DuPont (NYSE: DD) today announced it has entered into a definitive agreement with Celanese Corporation (NYSE: CE) to divest a majority of the Mobility & Materials segment including the Engineering Polymers business line and select product lines within the Performance Resins and Advanced Solutions business lines for $11.0 billion in cash, subject to customary transaction adjustments in accordance with the definitive agreement, which represents an enterprise value multiple of ~14x 2021 operating EBITDA. Combined, these businesses generated net sales of approximately $3.5 billion and operating EBITDA of approximately $0.8 billion in 2021. The cash tax rate on the sale to Celanese is expected to be in the mid to high-single digits.
Celanese has received fully committed financing in connection with the transaction. The transaction is expected to close around the end of 2022, subject to customary closing conditions and regulatory approvals.

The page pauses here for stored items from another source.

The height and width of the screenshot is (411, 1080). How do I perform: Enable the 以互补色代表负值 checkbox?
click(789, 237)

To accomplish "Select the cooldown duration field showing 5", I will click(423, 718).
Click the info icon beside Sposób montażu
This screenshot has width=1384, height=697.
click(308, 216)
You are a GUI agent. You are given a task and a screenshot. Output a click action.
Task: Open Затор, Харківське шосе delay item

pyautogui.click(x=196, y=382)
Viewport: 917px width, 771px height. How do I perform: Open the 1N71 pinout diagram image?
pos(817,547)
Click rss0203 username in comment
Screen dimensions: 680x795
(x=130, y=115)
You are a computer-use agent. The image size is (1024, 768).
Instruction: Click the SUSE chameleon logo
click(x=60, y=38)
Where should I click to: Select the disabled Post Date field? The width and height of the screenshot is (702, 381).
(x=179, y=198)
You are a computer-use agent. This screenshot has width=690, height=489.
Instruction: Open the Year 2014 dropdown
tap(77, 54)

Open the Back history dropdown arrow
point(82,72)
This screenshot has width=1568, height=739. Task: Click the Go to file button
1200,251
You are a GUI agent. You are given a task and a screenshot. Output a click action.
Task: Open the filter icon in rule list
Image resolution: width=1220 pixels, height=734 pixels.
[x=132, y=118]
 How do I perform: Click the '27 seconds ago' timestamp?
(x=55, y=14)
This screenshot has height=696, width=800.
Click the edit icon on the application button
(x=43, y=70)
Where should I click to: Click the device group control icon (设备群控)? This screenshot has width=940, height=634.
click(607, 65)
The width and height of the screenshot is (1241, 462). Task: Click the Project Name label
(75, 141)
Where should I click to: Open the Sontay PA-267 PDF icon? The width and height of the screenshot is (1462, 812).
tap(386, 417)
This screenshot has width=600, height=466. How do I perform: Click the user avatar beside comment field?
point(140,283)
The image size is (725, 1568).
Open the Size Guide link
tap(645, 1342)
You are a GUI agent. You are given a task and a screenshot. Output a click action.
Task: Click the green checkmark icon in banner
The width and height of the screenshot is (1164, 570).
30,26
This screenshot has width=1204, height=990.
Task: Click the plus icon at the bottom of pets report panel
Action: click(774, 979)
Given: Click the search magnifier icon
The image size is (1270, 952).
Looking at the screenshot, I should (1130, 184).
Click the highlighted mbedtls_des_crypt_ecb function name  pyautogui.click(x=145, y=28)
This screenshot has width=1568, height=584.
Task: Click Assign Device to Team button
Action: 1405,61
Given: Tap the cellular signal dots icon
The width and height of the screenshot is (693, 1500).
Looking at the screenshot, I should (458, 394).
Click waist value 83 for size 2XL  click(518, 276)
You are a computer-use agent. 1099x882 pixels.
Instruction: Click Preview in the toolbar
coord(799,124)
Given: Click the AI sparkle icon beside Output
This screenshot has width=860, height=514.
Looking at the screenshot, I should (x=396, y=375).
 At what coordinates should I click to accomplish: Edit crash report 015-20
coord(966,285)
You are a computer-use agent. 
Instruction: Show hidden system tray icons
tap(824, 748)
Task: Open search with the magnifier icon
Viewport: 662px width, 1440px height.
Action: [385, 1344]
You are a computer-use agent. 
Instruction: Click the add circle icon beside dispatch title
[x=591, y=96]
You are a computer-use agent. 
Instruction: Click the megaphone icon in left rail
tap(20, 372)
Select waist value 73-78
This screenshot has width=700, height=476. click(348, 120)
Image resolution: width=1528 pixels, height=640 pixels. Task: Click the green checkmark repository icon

“The transaction with Celanese that we are announcing today will create a market-leading portfolio serving the automotive, consumer and industrial markets with unmatched scale, manufacturing capability and technical expertise,” said Ed Breen, Executive Chairman and Chief Executive Officer of DuPont. “We are proud of the strength of these industry-leading businesses, which we believe will be even stronger when combined with the highly complementary portfolio of Celanese. We are excited for Celanese to partner with the team and we are confident that together they will continue to drive industry-defining material science innovation to serve customers and the value chain.”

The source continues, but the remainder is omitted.